O cinema brasileiro carrega em sua história algumas obras que transcendem gerações, tornando-se clássicos atemporais. “O Auto da Compadecida”, lançado em 2000, é um exemplo claro disso, conquistando o público com seu humor inteligente, personagens cativantes e uma narrativa que equilibra drama e comédia com maestria. Inspirado na obra de Ariano Suassuna, o filme se consolidou como um marco cultural, gerando expectativas sobre uma possível sequência. Contudo, quando “O Auto da Compadecida 2” finalmente chegou aos cinemas, 25 anos após o original, a sensação predominante foi de que talvez a continuação não fosse realmente necessária. Fui na última quarta-feira (1º) assistir no shopping Iguatemi Bosque, em Fortaleza, cheio de expectativas, e confesso que fiquei um pouco frustrado.
Embora o segundo filme resgate o carisma dos personagens e apresente momentos divertidos, ele falha em trazer algo verdadeiramente novo ou memorável. Apoiado em repetições e fórmulas já conhecidas, a produção parece mais interessada em reviver o passado do que em construir algo relevante para o presente. Esse excesso de nostalgia, embora confortante para os fãs, acaba por limitar o impacto e a originalidade da obra.
Repetição de fórmulas: o maior inimigo da originalidade
Uma das principais críticas a “O Auto da Compadecida 2” é sua dependência do sucesso do primeiro filme. O roteiro, assinado por Guel Arraes, Jorge Furtado, João Falcão e Adriana Falcão, recicla situações e conflitos já explorados anteriormente, especialmente no final. Para quem tem o longa de 2000 ainda fresco na memória, a semelhança entre os enredos é evidente, gerando uma sensação de repetição que prejudica a experiência.
Essa falta de elementos novos reflete a dificuldade de equilibrar fidelidade ao original e a necessidade de inovar. Embora respeitar o legado de Suassuna seja fundamental, era possível criar uma história que expandisse o universo de João Grilo e Chicó de forma mais ousada. Infelizmente, a escolha por caminhos já trilhados impede que a sequência atinja o mesmo nível de brilhantismo de seu antecessor.

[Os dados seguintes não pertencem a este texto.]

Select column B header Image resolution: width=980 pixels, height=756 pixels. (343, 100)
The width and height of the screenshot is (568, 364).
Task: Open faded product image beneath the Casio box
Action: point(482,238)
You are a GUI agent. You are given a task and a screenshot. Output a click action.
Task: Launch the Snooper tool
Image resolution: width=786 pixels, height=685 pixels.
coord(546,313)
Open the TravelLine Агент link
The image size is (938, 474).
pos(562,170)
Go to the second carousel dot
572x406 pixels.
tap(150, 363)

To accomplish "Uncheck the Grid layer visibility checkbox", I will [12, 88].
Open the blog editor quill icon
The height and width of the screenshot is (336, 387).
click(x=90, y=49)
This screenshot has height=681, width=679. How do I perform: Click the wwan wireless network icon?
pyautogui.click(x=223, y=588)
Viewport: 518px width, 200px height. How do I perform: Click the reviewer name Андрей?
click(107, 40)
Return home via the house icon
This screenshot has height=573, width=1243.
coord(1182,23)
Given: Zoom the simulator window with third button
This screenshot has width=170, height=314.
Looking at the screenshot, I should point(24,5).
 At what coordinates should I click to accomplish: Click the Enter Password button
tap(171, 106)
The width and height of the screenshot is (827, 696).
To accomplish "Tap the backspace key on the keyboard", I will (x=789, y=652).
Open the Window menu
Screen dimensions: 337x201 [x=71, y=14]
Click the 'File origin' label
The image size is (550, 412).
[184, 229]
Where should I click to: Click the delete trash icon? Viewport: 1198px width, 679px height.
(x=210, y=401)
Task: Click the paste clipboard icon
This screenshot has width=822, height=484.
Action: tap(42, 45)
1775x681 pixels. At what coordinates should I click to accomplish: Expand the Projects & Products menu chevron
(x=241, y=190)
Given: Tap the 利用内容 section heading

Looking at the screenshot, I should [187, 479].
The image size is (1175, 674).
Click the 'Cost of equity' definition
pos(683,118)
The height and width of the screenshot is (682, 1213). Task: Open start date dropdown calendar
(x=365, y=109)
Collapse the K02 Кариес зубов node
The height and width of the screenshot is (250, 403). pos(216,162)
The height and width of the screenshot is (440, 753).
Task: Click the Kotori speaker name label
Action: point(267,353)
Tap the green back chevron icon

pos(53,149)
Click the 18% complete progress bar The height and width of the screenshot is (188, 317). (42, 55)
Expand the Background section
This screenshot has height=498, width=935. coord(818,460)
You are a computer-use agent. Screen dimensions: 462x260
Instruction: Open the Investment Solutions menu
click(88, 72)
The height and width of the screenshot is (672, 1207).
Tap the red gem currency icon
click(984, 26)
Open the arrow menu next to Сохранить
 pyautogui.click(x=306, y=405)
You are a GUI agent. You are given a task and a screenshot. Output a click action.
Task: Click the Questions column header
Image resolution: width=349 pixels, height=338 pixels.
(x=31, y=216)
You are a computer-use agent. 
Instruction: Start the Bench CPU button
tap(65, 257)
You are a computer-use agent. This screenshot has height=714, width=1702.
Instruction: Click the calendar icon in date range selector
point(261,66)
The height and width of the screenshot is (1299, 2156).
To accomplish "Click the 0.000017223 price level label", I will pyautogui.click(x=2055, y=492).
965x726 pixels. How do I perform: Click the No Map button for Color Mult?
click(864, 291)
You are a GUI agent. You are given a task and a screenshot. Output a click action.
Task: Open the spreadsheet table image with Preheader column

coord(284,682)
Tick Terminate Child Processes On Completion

Atuações que salvam a obra
Se há algo em que o longa acerta, é na escalação de seu elenco. Matheus Nachtergaele e Selton Mello retomam seus papéis como João Grilo e Chicó com uma sintonia impressionante, como se nunca tivessem deixado de viver esses personagens. A performance de Nachtergaele é especialmente destacada, trazendo novamente a malandragem e o carisma irresistíveis de João Grilo.
Além da dupla principal, os coadjuvantes também se destacam. Eduardo Sterblitch, como o oportunista Arlindo, e Luiz Miranda, no papel do vigarista Antônio do Amor, garantem boas risadas com suas atuações cômicas. Já Taís Araújo, interpretando a Compadecida, enfrenta o desafio de substituir Fernanda Montenegro e o faz com carisma, trazendo um tom doce e equilibrado à personagem.
Falta de ousadia na direção e narrativa
Apesar do acerto nas atuações, a direção de Guel Arraes e Flávia Lacerda não consegue dar à obra um tom mais cinematográfico. O filme, por vezes, assume uma estética televisiva, o que diminui sua grandiosidade. Além disso, a falta de ousadia em explorar novas abordagens narrativas torna a produção menos impactante, reforçando a sensação de que o longa foi feito para cumprir uma expectativa, e não por uma necessidade artística.
Outro ponto que poderia ter sido melhor trabalhado é o desenvolvimento dos personagens secundários. Figuras como Clarabela (Fabíula Nascimento) e Rosinha (Virgínia Cavendish) foram pouco exploradas, deixando a impressão de que suas presenças servem mais como apoio do que como elementos relevantes à trama.
Vale a pena assistir “O Auto da Compadecida 2”?
Ele cumpre a função de entreter e matar a saudade do público pelos icônicos João Grilo e Chicó. No entanto, sua falta de originalidade e ousadia coloca em xeque a necessidade de sua existência. Em vez de ser uma continuação que amplia o legado do original, o filme opta por revisitar fórmulas já consagradas, resultando em uma obra segura, mas sem o brilho inovador que marcou o primeiro.
A pergunta que fica é: será que precisamos de mais uma sequência? Caso haja um terceiro filme, espera-se que ele traga novidades à altura do universo de Ariano Suassuna, com respeito às suas raízes, mas com coragem para ousar. Afinal, o cinema brasileiro merece obras que não apenas resgatem o passado, mas também inspirem.